Jechało sie szybko, pogoda dopisała, domek bardzo fajny (znów jojczymy do siebie na zmienę "a może by tak paść kozy w górach i się przennieść do drewnianej chatki?")
Nie widać tego na zdjeciu, ale widoki z okien zabójcze! każdy pije co może.... :-)
"stara miłość nie rdzewieje"
a oto my:
odlotowe karnisze ;-) Ekologiczne i bardzo ekonomiczne, bo darmowe.
"Może się wymienimy?" ;-)
yyy... czasem nie warto pytac "dlaczego?" :-)
śniadanie wyglądało pieknie, pewnie dlatego siedzieliśmy przy nim do jakiejś 15 ;-)

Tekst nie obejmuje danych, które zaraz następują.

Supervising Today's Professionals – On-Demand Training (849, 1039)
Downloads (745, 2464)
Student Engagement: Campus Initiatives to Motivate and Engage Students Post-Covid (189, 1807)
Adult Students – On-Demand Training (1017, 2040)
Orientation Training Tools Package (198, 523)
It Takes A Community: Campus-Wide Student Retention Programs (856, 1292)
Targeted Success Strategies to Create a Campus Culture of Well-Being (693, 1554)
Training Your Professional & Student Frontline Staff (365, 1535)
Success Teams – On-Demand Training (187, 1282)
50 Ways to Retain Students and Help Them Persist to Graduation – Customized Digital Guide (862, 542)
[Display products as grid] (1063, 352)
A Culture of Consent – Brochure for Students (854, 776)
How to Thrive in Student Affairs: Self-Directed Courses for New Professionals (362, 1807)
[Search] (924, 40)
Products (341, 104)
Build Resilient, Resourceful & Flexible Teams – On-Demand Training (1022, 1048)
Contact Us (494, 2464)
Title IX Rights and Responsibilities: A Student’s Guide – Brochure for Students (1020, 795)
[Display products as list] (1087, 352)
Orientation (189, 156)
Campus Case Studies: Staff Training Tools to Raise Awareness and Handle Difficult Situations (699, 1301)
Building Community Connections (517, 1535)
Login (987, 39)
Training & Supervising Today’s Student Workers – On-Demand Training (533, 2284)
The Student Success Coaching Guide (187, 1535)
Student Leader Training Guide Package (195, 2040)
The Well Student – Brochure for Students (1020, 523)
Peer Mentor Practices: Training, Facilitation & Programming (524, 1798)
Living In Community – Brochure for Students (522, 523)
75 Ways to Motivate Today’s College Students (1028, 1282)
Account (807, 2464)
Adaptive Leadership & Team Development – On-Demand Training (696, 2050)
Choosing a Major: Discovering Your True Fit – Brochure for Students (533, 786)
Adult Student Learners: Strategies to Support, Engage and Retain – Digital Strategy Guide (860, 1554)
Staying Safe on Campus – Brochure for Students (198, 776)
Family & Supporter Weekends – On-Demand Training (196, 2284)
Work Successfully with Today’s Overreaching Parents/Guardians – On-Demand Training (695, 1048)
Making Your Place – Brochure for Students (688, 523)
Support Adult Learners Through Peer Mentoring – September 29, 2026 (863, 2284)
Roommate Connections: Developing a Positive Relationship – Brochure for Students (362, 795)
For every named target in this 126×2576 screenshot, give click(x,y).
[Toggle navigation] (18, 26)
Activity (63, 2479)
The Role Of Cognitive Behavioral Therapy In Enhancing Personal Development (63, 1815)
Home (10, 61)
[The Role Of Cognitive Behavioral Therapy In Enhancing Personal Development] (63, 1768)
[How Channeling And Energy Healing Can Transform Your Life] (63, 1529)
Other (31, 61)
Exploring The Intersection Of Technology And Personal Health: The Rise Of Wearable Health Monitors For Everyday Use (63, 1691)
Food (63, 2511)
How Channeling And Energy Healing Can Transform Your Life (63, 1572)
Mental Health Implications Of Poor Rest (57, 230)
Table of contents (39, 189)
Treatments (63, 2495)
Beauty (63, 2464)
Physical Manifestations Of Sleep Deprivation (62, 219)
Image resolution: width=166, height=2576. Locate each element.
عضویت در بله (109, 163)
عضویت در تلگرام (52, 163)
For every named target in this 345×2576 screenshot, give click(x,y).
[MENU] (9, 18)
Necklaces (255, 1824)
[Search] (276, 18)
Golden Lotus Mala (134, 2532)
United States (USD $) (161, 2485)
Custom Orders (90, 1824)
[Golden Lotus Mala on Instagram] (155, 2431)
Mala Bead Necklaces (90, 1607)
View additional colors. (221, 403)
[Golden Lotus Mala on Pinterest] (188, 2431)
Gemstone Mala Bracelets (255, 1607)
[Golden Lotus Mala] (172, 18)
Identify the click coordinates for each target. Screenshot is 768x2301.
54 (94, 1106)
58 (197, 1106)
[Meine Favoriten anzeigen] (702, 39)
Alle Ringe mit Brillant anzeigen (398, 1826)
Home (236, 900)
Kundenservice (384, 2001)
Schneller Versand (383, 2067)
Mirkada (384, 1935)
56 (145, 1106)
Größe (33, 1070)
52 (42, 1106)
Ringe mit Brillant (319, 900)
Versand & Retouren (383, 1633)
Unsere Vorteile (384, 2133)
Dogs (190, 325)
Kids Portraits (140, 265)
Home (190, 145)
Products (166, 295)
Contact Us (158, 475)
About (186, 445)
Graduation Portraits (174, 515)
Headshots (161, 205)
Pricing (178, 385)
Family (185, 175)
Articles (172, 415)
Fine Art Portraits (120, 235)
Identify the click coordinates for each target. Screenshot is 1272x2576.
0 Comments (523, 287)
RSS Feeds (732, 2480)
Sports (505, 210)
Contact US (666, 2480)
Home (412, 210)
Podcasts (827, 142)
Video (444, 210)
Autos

hihihih, wygrzebywanie butelek ze śmietnika ;-) niby nic, ale zdjecie mnie bardzo bawi
W niedzielę popołudniu poszliśmy na basen do ... Gołębiewskiego. Hm... może na starość by mnie to bawiło, albo może jakbym nie była z Idą. Niby jest tam co robić, bo i normalny basen i jacuzzi i solanki, błota, jakieś piany, sauna, lodowa sala, zjeżdżalnie, groty solne itd, przepiękny widok z okien, ale ja z Idą bujałm się głównie po brodzikach ;-) Drogie to to, ciżby wbród... więc na raz ok, ale wrócić to ja bym tam w najbliższym czasie nie chciała ;-)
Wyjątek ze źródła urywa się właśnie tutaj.